▼▼▼

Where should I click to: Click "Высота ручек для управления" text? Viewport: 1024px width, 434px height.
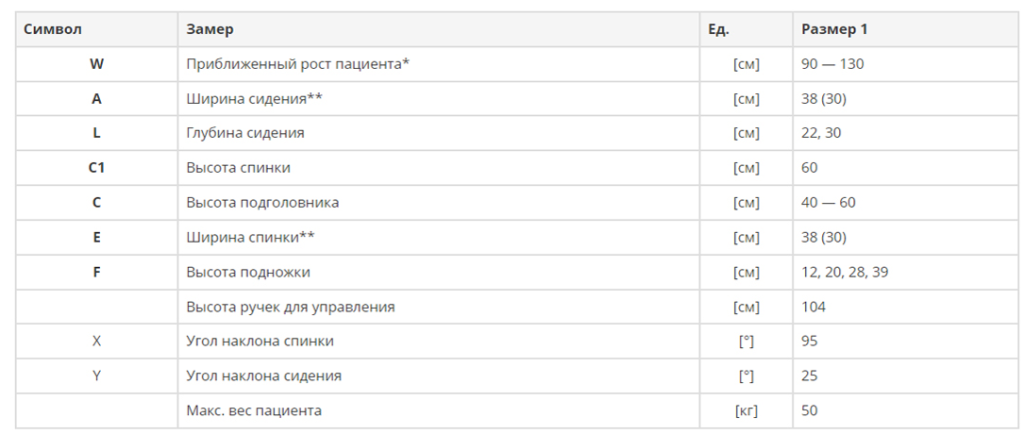pyautogui.click(x=290, y=307)
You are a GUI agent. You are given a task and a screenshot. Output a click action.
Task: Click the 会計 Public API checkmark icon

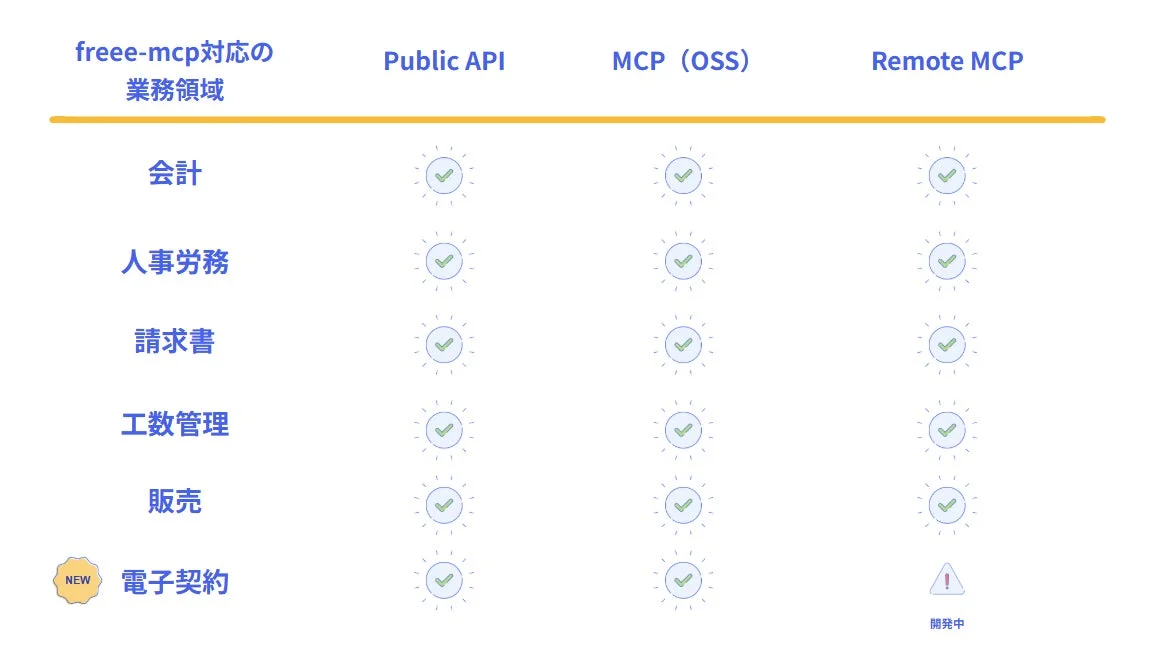[444, 175]
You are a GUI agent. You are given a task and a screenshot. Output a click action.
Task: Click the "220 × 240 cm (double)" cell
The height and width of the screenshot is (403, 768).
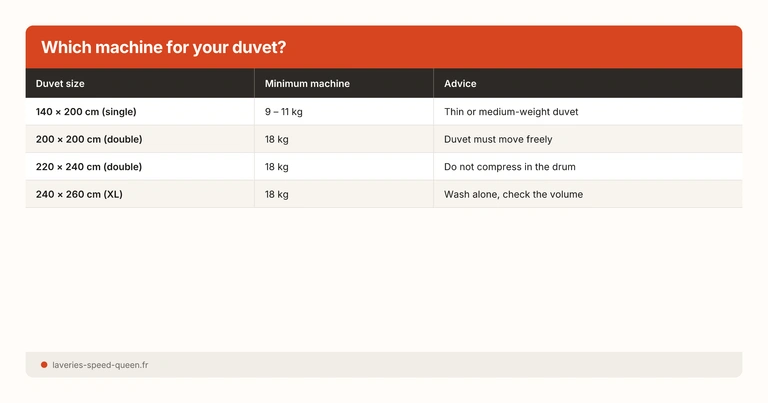tap(89, 166)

▲▲▲

▶ [Aim]:
Please write out the listing above word for word, from start to finish, leaving out the pictures.

▶ [Response for this exercise]:
Where should I click to: Click "Высота ручек для управления" text? Viewport: 1024px width, 434px height.
pyautogui.click(x=290, y=307)
You are a GUI agent. You are given a task and a screenshot. Output a click action.
Task: Click the 会計 Public API checkmark icon

[444, 175]
You are a GUI agent. You are given a task and a screenshot. Output a click action.
Task: Click the "220 × 240 cm (double)" cell
The height and width of the screenshot is (403, 768).
tap(89, 166)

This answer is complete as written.